TASK TO COMPLETE :: Count how many lines of the material contain the string "vertical", then give that number and nothing more.

SUPPLIED RECORDS ::
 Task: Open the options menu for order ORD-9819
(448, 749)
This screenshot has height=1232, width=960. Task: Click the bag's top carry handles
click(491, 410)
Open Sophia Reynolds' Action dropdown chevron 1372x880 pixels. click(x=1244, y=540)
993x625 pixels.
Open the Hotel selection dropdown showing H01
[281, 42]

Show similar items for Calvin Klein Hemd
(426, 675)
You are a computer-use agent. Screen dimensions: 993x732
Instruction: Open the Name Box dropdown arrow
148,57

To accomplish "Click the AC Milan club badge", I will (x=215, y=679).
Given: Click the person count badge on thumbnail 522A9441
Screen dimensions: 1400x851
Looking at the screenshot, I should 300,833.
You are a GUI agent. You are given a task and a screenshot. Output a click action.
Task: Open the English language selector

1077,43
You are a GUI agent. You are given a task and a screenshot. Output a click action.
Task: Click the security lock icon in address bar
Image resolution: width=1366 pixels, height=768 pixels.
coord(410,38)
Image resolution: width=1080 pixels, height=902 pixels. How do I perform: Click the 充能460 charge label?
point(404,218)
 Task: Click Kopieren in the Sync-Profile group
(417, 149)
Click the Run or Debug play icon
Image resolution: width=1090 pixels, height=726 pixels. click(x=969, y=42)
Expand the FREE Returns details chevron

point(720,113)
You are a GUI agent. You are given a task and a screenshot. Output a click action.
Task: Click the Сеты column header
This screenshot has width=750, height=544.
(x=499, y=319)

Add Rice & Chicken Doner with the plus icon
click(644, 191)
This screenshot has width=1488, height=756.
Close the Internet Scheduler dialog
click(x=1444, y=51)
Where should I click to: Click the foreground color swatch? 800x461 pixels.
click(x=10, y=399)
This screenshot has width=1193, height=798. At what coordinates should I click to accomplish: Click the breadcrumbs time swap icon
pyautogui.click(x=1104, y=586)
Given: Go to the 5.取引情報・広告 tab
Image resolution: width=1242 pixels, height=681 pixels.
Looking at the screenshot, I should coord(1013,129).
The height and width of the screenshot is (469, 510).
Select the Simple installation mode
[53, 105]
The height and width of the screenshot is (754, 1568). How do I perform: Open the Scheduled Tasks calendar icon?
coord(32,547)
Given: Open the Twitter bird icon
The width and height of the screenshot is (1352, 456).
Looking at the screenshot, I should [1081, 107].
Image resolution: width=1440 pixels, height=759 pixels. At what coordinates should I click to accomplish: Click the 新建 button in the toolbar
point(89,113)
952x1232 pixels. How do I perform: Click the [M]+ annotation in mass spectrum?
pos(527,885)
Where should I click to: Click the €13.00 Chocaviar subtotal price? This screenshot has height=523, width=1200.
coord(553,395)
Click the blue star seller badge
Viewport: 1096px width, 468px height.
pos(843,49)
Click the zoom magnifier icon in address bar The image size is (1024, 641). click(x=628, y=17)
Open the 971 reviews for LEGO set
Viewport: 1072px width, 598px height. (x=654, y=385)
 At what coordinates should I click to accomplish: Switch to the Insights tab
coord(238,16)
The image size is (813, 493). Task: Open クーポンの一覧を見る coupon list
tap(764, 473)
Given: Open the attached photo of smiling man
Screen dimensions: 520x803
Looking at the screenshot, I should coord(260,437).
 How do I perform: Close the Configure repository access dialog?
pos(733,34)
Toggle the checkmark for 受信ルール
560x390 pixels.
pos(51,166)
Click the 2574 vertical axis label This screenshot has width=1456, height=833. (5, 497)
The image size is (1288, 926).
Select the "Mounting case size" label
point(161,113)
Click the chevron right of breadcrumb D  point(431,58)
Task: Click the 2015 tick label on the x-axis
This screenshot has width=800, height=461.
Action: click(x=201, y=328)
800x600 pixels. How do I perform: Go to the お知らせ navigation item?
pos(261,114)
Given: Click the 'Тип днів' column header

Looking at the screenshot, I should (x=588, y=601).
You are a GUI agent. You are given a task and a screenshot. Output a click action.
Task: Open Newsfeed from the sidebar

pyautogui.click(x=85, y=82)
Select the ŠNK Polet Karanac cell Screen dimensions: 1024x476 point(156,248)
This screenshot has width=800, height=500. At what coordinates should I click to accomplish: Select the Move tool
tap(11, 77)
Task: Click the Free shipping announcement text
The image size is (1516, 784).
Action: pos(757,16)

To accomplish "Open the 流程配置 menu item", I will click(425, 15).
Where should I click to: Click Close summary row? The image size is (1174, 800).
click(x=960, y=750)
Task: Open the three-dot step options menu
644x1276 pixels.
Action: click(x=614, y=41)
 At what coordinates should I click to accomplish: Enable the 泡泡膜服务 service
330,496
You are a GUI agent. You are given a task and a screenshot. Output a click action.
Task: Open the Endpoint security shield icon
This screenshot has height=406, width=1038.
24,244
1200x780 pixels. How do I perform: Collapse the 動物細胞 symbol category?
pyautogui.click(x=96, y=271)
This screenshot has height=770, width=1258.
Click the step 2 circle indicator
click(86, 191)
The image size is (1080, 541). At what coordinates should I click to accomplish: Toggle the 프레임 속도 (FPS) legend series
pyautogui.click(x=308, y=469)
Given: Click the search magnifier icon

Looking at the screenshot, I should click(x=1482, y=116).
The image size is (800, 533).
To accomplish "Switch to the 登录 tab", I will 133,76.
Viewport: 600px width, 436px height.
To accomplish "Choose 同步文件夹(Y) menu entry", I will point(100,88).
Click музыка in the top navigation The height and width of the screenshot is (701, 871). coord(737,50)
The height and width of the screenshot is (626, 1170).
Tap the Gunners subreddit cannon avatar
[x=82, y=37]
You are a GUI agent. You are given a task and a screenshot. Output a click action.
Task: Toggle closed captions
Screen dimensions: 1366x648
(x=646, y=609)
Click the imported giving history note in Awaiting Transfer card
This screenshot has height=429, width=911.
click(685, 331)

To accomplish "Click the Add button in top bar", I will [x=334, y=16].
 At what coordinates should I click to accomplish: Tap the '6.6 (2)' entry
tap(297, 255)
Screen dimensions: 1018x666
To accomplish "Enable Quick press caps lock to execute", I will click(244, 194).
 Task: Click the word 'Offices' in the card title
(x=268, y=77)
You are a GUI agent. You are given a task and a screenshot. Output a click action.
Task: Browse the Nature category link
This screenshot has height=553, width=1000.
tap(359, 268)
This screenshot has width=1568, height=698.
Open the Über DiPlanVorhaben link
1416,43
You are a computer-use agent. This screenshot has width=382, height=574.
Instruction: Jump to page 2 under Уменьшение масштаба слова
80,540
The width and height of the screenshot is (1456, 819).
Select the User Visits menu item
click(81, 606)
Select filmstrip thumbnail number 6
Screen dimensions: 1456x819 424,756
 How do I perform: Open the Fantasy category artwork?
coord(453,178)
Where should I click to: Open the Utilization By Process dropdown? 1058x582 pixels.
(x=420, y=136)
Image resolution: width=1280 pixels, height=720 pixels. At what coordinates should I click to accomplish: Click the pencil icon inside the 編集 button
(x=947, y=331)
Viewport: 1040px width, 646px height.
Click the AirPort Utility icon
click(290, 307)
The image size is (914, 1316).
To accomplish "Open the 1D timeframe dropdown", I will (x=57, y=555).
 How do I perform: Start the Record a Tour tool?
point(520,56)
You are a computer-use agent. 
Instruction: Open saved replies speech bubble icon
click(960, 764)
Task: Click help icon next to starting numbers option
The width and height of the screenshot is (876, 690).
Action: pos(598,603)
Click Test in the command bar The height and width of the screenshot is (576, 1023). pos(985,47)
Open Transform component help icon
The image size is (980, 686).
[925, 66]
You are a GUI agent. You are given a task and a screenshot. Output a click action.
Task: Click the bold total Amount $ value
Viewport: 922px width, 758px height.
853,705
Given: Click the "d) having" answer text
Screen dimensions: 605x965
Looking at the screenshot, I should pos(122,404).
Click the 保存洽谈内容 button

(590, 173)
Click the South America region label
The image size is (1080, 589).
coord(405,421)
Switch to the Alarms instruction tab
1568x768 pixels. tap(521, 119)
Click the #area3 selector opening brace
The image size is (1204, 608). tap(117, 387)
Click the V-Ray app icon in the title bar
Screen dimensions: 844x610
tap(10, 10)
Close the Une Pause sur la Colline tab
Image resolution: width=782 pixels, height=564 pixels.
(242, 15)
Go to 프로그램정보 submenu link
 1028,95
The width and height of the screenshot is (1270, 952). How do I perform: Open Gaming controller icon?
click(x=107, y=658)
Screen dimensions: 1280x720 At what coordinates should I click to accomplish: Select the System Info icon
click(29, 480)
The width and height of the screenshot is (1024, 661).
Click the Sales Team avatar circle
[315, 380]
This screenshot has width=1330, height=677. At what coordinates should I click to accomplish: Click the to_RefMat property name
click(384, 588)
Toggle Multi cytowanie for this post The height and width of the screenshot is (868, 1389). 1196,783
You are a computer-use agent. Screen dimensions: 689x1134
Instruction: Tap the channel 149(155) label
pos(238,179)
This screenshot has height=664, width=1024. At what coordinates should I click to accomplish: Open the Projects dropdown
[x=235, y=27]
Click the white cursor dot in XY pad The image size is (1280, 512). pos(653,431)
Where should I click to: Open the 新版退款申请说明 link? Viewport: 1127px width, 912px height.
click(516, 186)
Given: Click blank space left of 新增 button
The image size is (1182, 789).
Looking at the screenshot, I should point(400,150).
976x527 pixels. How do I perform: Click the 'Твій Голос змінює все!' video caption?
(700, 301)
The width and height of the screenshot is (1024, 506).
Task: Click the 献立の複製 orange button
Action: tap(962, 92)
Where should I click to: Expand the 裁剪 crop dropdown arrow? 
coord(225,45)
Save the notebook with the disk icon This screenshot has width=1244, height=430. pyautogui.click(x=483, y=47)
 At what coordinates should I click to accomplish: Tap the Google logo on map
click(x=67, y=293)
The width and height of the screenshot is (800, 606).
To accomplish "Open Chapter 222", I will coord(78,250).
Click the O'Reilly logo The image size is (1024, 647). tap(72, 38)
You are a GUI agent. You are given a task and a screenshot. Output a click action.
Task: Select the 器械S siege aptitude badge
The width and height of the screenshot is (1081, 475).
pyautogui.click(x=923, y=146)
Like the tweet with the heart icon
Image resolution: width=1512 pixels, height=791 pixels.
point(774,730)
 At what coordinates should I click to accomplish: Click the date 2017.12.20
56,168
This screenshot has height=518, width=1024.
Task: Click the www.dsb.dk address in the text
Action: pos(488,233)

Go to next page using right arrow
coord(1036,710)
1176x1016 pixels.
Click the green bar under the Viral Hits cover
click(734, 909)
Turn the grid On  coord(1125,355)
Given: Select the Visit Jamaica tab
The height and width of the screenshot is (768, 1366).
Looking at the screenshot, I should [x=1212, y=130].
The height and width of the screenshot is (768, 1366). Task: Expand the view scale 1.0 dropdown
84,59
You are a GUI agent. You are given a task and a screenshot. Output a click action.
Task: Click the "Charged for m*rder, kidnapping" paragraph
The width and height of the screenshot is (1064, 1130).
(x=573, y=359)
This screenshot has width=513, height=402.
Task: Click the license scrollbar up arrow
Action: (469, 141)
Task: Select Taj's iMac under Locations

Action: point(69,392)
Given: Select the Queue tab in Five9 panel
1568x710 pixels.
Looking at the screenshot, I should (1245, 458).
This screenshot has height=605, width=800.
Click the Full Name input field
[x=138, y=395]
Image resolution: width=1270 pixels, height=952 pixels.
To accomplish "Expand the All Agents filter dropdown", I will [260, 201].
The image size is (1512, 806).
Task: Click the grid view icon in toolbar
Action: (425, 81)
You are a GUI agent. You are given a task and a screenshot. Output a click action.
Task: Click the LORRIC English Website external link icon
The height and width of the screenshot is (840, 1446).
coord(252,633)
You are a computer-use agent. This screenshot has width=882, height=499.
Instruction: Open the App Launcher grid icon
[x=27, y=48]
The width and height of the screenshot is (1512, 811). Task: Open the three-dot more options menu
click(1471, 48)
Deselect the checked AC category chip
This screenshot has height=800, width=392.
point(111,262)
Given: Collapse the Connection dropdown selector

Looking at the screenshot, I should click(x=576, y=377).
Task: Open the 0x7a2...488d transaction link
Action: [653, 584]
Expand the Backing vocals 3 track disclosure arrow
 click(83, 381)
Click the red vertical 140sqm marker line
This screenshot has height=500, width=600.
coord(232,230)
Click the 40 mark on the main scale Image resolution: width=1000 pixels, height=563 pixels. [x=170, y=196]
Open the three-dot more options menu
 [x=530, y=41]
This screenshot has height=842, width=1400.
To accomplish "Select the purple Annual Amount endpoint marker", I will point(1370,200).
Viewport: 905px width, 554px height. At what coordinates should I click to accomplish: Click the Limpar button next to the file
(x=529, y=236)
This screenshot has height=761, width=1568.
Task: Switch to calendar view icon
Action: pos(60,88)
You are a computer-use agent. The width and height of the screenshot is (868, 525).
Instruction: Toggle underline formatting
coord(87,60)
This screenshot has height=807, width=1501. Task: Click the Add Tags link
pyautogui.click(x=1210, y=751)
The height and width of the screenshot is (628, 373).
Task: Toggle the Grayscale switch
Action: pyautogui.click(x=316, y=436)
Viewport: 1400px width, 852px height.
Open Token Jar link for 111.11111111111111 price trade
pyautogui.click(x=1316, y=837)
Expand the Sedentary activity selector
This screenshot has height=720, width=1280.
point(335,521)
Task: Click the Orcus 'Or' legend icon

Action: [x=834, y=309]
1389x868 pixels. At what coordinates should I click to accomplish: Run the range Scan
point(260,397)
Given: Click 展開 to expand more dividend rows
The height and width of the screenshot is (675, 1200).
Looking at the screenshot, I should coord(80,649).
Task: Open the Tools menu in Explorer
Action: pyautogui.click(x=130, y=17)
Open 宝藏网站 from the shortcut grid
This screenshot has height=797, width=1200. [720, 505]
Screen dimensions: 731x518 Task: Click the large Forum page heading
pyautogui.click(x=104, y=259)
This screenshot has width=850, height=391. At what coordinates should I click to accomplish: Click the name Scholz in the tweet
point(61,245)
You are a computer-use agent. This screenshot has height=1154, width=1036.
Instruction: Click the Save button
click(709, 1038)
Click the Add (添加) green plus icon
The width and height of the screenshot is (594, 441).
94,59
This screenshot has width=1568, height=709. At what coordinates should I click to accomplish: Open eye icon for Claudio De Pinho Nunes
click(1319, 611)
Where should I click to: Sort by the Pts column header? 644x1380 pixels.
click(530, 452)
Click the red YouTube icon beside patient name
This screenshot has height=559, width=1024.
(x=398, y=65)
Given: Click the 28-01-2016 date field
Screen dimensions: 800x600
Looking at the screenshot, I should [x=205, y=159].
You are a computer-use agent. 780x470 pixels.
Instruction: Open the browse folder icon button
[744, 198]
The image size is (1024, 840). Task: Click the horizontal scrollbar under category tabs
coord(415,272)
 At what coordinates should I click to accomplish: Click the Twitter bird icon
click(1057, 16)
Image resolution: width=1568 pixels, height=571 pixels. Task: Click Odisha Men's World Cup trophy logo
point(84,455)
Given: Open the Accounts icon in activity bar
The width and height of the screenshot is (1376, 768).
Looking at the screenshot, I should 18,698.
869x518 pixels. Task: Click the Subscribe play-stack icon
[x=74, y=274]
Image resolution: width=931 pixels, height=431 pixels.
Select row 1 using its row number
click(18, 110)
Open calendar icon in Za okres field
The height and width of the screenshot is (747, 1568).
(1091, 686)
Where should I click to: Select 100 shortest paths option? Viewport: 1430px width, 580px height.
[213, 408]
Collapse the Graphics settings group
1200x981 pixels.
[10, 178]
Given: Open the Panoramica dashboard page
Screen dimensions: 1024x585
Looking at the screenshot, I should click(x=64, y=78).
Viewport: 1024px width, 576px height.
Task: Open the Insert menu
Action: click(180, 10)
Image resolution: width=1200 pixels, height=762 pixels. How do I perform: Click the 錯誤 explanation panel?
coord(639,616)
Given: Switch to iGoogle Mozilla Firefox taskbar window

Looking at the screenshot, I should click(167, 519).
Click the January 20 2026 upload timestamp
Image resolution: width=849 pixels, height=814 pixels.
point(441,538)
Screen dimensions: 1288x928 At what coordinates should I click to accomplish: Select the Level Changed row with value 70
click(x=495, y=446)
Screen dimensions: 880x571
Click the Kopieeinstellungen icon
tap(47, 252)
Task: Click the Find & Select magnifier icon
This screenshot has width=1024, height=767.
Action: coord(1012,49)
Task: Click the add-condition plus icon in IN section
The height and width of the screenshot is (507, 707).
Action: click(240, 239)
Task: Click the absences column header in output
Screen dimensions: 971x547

COMPLETED TASK :: 2